- GOAL OF THE EXERCISE
Write each entry again exactly as shown, but without the images it holds.

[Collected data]
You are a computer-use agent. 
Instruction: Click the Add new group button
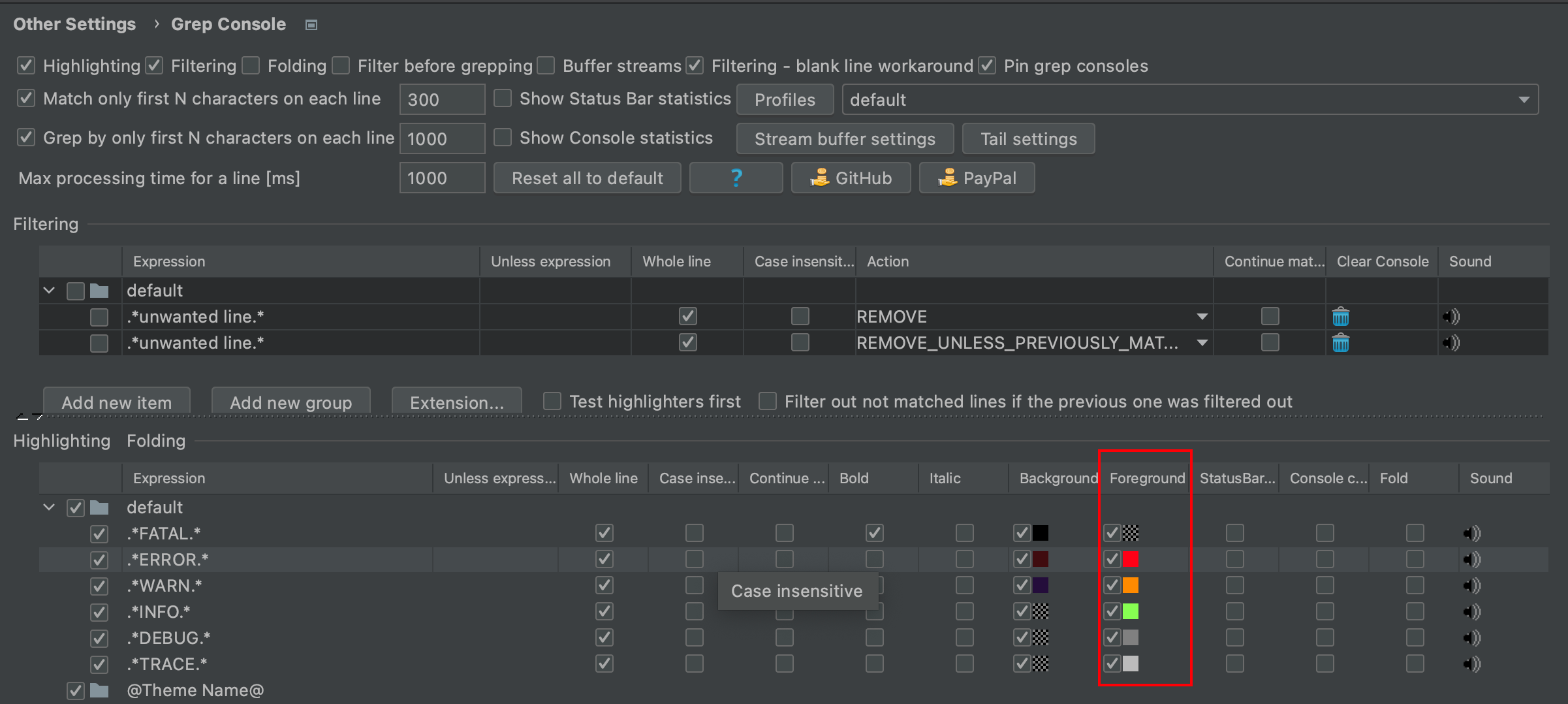click(x=290, y=402)
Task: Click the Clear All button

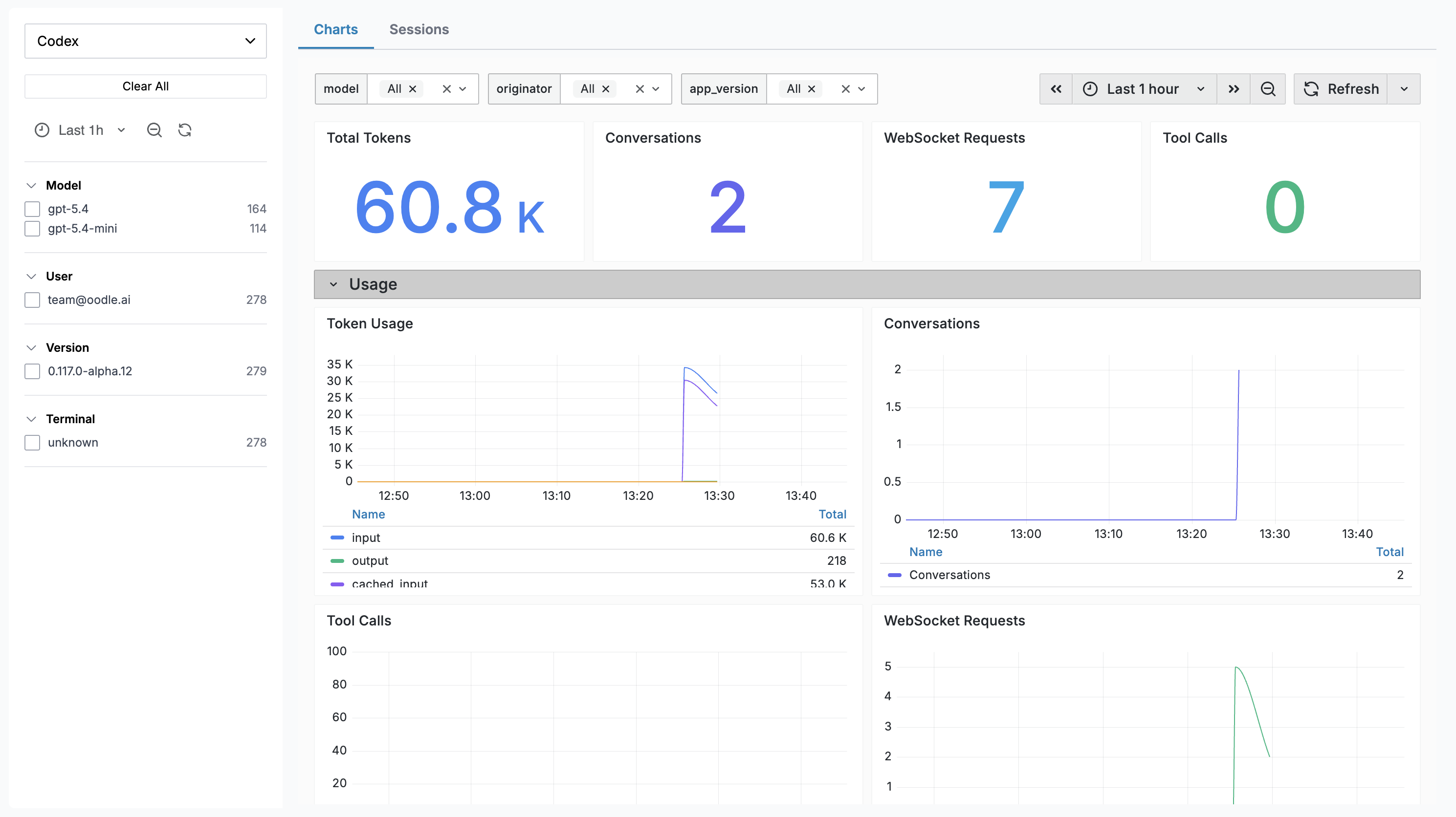Action: click(x=145, y=86)
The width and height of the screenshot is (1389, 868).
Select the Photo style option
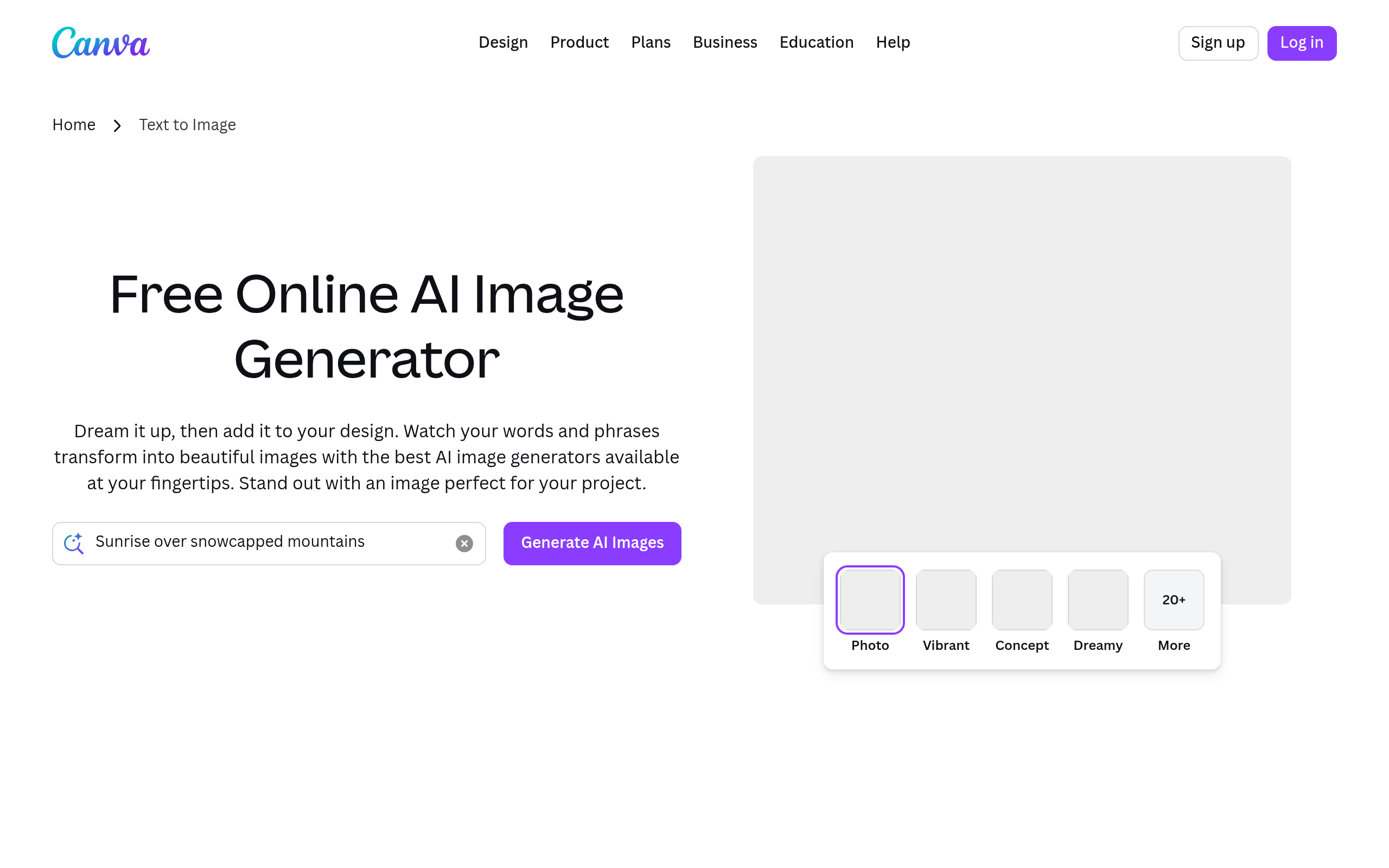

- TASK ANSWER
You are a computer-use agent. 
Instruction: Click the Add new group button
click(x=290, y=402)
Task: Click the Clear All button

Action: click(x=145, y=86)
The width and height of the screenshot is (1389, 868).
Select the Photo style option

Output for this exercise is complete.